#### Dataset entries
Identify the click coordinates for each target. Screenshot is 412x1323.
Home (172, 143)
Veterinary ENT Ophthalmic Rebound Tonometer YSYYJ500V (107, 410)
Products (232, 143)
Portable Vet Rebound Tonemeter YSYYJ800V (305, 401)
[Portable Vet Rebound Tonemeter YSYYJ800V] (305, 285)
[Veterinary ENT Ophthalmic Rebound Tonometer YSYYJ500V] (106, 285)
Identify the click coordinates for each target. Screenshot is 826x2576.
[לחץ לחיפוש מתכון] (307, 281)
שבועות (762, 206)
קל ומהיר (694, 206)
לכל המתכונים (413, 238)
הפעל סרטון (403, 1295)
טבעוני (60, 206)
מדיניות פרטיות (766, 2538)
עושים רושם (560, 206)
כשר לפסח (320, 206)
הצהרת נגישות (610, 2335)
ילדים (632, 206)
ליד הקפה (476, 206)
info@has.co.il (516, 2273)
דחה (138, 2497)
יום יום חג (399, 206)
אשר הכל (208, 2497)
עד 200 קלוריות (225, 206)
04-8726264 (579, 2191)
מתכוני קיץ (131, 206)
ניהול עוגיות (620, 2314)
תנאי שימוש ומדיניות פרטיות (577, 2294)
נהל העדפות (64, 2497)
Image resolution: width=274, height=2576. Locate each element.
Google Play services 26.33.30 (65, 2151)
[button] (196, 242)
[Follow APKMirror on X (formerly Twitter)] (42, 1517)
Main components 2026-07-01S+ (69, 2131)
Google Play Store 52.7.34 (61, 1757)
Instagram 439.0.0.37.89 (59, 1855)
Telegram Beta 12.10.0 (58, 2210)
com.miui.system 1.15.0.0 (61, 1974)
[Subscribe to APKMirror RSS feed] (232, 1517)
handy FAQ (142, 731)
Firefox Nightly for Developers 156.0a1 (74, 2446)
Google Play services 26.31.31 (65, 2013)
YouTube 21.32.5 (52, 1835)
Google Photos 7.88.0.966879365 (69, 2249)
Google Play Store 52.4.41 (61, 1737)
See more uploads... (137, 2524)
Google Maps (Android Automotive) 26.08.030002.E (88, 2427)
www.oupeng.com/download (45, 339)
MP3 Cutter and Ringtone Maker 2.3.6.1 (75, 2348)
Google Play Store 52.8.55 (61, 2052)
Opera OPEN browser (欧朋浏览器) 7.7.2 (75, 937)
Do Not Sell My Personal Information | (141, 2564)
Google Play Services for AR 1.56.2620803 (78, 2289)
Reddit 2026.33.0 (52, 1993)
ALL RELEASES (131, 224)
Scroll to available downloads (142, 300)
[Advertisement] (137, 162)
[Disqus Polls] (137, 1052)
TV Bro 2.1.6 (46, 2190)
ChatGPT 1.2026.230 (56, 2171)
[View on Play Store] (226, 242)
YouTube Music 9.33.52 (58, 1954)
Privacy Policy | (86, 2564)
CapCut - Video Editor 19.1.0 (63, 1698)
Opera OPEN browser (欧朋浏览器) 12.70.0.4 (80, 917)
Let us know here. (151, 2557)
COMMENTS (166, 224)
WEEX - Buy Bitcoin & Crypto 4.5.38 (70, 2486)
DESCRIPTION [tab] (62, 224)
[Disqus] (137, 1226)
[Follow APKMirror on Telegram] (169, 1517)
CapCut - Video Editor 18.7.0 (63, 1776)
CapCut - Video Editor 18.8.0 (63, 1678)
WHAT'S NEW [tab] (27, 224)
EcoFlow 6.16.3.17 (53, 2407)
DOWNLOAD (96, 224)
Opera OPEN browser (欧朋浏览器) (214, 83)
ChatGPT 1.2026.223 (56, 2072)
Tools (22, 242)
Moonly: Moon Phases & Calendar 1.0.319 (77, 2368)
########
Your task is to copy each line of the entries that includes the word "Store".

• **Response for this exercise**
Google Play Store 52.7.34 (61, 1757)
Google Play Store 52.4.41 (61, 1737)
Google Play Store 52.8.55 (61, 2052)
[View on Play Store] (226, 242)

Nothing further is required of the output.